**Extrait du document**.
########

Et il se trouvera toujours quelqu’un (de rationnel ?) pour en profiter.

 

Les marchés sont aujourd’hui fortement influencés par les spéculateurs. Et l’appât du gain ne rend-il pas souvent irrationnel ?

 

 

« C’est pour moi extraordinaire que les Etats-Unis puissent trouver 700 milliards de dollars pour sauver Wall Street et que le G8 tout entier n’arrive pas à trouver 25 milliards de dollars pour sauver les 25 000 enfants qui meurent chaque jour de maladies que l’on pourrait prévenir. »

Bono, rock star (U2); Sojo Mail, 25 Septembre 2008

 

 

 

Le roi

 

Pour l’économie de marché, quand sa logique est poussée à l’extrême, les Etats doivent intervenir le moins possible.

 

Le monde entier mange aujourd’hui les fruits amers de cette croyance3.

 

La Bible, elle, dit autre chose : Le roi doit faire « droit aux opprimés et aux malheureux de son peuple ! Qu’il sauve les enfants des pauvres et qu’il écrase l’oppresseur ! … Il aura compassion des faibles et des pauvres, il sauvera la vie des pauvres. Il les arrachera à la violence, à l’oppression, ils seront précieux à ses yeux. » (Ps 72.4, 13-14-Semeur).

 

Au Psaume 82, Dieu lui-même interpelle les rois du monde : « Ah ! jusques à quand défendrez-vous les injustes et prendrez-vous le parti des méchants ? – Pause -Défendez le faible, l’orphelin ; soyez justes à l’égard du pauvre et du malheureux, libérez le faible et le misérable, délivrez-les de la main des méchants. » (Ps 82.2-4).

########

**Série de tâches**.
**1.** D'après la citation de Bono dans l'extrait du document, quelle somme les États-Unis ont-ils pu trouver pour sauver Wall Street ?
**2.** Reproduisez le passage de l'extrait du document compris entre « Et il se trouvera » et « souvent irrationnel ? », ces deux bornes incluses.
Les lignes de données placées plus bas ne sont pas nécessaires.

########

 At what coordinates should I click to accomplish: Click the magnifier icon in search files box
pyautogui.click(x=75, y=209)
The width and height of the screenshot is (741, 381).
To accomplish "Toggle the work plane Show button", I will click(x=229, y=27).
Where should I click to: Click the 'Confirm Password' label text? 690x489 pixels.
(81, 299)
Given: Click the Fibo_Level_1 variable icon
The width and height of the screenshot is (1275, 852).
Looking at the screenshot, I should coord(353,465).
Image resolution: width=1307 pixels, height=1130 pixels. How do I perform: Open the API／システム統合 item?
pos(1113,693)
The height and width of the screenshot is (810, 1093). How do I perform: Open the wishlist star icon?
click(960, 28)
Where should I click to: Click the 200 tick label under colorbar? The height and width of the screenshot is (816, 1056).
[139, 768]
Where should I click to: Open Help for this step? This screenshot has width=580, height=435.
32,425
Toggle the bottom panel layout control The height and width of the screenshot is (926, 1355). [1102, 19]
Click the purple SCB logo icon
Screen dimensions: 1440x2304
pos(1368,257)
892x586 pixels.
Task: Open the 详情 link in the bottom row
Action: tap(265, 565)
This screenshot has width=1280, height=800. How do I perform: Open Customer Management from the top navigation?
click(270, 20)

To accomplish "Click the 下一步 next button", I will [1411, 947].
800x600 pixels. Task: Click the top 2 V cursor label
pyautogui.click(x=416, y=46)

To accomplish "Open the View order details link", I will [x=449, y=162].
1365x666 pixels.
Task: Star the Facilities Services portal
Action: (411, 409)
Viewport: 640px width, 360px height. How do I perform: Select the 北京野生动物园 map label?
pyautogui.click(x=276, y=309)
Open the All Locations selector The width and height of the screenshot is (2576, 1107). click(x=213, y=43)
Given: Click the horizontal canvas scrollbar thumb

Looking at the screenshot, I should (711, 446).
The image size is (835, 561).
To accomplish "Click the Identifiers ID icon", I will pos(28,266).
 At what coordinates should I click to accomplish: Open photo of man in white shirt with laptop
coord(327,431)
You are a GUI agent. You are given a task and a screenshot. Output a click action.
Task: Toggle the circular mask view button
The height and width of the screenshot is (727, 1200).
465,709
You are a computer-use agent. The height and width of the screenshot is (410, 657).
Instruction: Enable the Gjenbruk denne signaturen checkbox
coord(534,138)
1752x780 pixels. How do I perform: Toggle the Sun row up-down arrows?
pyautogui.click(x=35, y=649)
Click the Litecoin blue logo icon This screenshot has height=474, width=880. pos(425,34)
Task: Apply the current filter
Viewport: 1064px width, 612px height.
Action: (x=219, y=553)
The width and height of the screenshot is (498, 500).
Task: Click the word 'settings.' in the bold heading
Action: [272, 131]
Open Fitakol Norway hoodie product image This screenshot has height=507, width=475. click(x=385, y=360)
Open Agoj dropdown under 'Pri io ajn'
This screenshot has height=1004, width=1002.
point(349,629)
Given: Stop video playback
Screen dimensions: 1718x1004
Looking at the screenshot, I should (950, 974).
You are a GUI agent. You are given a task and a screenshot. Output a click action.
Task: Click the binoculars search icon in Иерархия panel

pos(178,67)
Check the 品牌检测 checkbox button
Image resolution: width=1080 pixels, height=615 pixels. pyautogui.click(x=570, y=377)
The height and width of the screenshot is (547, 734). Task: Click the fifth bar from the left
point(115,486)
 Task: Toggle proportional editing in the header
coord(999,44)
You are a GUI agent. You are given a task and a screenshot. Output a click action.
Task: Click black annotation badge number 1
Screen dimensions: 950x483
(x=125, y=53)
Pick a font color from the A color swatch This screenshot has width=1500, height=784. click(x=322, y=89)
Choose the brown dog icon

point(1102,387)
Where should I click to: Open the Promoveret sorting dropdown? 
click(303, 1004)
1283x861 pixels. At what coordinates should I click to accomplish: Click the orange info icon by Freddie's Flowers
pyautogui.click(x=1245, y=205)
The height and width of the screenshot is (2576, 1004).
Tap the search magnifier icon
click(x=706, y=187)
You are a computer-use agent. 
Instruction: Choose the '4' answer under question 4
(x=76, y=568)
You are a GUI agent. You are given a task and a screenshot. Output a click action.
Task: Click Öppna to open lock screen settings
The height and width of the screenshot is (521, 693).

########

**Réponses par tâche**.
**1.** 700 milliards de dollars.

**2.**
Et il se trouvera toujours quelqu’un (de rationnel ?) pour en profiter.

 

Les marchés sont aujourd’hui fortement influencés par les spéculateurs. Et l’appât du gain ne rend-il pas souvent irrationnel ?